WHAT THE TASK ASKS → Beneath this instruction is a block of data; output from it exactly the lines that run from the one containing "Rarität des Monats (113, 119)" through the one containing "Ajouter au panier [button] (69, 1345)", inclusive.

INFORMATION GIVEN →
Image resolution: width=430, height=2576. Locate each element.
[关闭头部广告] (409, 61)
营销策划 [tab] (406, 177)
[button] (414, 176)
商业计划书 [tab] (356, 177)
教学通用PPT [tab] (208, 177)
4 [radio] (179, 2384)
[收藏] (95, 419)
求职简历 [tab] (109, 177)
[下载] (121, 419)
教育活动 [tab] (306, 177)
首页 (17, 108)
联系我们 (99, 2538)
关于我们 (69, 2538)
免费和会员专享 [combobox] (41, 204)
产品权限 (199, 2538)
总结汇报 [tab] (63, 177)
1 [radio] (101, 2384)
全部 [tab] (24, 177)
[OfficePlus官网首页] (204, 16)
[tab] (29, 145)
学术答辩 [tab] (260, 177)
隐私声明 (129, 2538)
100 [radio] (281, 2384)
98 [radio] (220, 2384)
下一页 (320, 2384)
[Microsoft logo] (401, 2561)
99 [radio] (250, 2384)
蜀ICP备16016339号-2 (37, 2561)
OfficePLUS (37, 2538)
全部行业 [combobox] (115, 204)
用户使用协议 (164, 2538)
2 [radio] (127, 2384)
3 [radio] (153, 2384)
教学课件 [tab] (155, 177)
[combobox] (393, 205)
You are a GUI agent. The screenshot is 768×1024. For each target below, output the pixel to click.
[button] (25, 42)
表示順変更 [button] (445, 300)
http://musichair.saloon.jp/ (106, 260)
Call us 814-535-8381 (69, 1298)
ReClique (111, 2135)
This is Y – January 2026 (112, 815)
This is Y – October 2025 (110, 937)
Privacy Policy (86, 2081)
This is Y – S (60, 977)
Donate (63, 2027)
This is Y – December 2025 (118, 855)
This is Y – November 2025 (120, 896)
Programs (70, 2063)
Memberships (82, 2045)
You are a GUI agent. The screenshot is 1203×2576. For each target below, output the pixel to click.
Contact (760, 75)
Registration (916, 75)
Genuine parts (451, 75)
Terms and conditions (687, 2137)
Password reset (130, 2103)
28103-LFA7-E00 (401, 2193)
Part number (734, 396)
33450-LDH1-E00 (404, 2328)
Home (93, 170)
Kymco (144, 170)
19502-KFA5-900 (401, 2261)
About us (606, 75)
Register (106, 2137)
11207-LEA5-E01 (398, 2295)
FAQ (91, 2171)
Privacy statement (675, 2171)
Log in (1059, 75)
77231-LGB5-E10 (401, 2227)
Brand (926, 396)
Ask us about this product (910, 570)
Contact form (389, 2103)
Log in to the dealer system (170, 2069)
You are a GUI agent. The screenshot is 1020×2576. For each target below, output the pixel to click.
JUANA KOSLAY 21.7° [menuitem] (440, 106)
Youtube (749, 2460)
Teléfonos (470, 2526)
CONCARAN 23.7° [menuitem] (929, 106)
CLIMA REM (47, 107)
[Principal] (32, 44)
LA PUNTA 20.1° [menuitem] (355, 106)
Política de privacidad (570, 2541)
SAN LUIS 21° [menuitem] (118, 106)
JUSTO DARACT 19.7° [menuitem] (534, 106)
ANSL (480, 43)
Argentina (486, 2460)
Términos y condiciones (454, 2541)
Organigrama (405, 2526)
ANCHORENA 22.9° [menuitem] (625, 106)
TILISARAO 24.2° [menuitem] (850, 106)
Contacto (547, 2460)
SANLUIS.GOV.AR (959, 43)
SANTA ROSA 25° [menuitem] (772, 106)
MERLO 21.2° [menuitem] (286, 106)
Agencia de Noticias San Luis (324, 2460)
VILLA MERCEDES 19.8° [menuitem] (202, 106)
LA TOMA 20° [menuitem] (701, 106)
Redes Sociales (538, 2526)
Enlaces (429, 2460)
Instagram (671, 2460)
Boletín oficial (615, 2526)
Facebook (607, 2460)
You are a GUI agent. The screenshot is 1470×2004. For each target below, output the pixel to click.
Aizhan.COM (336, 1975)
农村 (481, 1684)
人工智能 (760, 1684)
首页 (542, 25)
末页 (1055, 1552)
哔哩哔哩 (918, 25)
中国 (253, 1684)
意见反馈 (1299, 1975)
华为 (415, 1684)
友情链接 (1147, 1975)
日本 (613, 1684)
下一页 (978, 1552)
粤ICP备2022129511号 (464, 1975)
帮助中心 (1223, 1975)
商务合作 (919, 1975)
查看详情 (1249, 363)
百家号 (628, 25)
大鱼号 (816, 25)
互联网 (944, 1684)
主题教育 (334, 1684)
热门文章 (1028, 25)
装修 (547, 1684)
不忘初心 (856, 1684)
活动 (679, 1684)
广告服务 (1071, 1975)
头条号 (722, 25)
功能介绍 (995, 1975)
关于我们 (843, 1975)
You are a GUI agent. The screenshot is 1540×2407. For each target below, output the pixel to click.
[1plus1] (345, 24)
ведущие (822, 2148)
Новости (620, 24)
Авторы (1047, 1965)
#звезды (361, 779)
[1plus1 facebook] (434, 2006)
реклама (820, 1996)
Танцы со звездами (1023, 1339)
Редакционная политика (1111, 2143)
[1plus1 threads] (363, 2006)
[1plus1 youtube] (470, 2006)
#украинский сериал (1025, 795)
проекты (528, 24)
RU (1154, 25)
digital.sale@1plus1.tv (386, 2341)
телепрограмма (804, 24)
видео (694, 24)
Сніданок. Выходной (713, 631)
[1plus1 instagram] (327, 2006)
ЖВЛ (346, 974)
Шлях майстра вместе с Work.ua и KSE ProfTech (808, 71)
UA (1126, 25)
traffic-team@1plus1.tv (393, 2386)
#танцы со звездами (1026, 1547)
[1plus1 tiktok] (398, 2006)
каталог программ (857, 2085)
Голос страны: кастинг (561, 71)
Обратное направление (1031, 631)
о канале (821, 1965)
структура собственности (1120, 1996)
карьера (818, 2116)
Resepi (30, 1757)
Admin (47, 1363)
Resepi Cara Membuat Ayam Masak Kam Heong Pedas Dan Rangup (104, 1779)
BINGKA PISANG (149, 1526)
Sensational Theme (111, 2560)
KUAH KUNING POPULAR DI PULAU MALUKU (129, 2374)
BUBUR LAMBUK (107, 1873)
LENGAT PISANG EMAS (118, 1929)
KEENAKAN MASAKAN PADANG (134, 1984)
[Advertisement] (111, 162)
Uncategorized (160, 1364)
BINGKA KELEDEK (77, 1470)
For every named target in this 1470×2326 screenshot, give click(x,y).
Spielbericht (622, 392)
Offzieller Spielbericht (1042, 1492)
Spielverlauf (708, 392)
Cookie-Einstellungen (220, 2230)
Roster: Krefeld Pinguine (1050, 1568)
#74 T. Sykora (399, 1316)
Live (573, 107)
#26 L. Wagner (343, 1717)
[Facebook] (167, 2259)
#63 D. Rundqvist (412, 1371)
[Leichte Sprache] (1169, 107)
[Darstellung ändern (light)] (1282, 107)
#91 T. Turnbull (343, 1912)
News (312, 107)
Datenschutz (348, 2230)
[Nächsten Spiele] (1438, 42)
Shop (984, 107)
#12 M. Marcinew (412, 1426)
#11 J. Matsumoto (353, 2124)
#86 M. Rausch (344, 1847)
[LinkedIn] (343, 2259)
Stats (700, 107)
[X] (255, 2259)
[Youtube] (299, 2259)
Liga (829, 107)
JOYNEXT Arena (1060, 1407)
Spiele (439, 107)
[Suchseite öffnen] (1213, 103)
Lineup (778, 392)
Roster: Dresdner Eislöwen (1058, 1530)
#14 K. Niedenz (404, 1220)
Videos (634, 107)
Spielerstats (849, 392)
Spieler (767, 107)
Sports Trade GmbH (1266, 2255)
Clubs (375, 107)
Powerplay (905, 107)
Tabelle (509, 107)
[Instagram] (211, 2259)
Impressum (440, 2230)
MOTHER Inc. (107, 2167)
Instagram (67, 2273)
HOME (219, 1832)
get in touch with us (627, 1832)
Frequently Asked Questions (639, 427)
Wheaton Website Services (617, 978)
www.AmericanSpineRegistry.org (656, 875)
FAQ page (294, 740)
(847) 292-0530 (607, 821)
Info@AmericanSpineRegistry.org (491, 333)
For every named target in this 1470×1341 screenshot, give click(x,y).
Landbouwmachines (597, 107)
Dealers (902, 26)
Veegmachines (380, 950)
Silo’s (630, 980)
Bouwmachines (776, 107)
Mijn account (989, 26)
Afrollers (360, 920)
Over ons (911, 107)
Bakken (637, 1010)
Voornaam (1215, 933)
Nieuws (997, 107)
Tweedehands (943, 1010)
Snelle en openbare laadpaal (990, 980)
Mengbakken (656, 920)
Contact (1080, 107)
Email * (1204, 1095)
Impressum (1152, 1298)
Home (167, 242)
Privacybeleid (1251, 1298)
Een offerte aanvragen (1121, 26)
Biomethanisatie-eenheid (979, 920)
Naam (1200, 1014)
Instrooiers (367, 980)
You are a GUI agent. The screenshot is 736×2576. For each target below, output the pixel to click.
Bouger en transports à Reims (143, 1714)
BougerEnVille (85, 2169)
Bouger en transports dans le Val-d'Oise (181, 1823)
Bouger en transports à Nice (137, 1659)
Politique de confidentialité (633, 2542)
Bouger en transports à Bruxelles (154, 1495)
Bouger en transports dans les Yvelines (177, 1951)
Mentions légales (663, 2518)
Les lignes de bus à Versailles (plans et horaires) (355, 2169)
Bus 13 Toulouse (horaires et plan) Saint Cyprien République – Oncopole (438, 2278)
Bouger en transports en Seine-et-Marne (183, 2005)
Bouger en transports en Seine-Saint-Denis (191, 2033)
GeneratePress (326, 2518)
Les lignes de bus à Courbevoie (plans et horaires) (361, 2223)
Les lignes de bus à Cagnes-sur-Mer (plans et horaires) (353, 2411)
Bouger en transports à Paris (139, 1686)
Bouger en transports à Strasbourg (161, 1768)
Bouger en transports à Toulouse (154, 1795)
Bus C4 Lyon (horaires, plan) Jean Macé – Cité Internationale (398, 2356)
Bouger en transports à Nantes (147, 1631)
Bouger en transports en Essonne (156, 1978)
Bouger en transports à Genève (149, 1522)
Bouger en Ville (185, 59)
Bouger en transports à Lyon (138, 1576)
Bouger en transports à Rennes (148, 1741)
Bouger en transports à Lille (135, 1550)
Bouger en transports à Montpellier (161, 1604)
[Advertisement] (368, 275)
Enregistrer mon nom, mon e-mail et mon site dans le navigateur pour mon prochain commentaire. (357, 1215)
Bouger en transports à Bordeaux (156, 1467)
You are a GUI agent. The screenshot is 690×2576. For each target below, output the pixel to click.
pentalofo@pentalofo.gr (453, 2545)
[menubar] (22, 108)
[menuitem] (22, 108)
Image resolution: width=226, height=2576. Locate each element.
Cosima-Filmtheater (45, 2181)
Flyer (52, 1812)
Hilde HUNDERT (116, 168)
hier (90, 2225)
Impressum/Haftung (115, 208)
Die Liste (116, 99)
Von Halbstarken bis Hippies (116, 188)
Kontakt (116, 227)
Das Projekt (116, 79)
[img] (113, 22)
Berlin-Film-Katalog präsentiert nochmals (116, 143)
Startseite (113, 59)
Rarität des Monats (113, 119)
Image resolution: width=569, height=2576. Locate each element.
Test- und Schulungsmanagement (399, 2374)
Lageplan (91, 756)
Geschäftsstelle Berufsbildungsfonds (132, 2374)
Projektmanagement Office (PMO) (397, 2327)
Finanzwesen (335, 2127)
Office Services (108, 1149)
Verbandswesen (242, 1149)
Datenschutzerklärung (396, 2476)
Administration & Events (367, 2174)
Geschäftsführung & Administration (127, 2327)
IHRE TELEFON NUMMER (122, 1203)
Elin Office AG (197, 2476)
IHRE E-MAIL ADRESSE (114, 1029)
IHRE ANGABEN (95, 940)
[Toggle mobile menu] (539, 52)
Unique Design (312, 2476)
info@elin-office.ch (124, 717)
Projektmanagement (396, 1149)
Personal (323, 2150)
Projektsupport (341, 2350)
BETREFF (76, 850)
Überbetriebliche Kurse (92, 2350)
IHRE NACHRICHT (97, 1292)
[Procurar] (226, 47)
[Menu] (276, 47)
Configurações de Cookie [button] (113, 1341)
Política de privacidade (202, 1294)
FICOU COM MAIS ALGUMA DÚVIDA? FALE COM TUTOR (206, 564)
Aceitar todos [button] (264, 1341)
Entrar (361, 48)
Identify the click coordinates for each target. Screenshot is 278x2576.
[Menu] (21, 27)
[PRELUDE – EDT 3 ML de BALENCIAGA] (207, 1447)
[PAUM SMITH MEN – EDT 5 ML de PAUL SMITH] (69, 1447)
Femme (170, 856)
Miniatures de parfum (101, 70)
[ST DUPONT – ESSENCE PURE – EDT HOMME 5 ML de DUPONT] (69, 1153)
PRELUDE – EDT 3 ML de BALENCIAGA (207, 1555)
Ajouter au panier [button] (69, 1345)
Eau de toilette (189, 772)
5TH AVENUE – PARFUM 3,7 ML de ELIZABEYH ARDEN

WRITTEN RESPONSE →
Rarität des Monats (113, 119)
Image resolution: width=569, height=2576. Locate each element.
Test- und Schulungsmanagement (399, 2374)
Lageplan (91, 756)
Geschäftsstelle Berufsbildungsfonds (132, 2374)
Projektmanagement Office (PMO) (397, 2327)
Finanzwesen (335, 2127)
Office Services (108, 1149)
Verbandswesen (242, 1149)
Datenschutzerklärung (396, 2476)
Administration & Events (367, 2174)
Geschäftsführung & Administration (127, 2327)
IHRE TELEFON NUMMER (122, 1203)
Elin Office AG (197, 2476)
IHRE E-MAIL ADRESSE (114, 1029)
IHRE ANGABEN (95, 940)
[Toggle mobile menu] (539, 52)
Unique Design (312, 2476)
info@elin-office.ch (124, 717)
Projektmanagement (396, 1149)
Personal (323, 2150)
Projektsupport (341, 2350)
BETREFF (76, 850)
Überbetriebliche Kurse (92, 2350)
IHRE NACHRICHT (97, 1292)
[Procurar] (226, 47)
[Menu] (276, 47)
Configurações de Cookie [button] (113, 1341)
Política de privacidade (202, 1294)
FICOU COM MAIS ALGUMA DÚVIDA? FALE COM TUTOR (206, 564)
Aceitar todos [button] (264, 1341)
Entrar (361, 48)
Identify the click coordinates for each target. Screenshot is 278x2576.
[Menu] (21, 27)
[PRELUDE – EDT 3 ML de BALENCIAGA] (207, 1447)
[PAUM SMITH MEN – EDT 5 ML de PAUL SMITH] (69, 1447)
Femme (170, 856)
Miniatures de parfum (101, 70)
[ST DUPONT – ESSENCE PURE – EDT HOMME 5 ML de DUPONT] (69, 1153)
PRELUDE – EDT 3 ML de BALENCIAGA (207, 1555)
Ajouter au panier [button] (69, 1345)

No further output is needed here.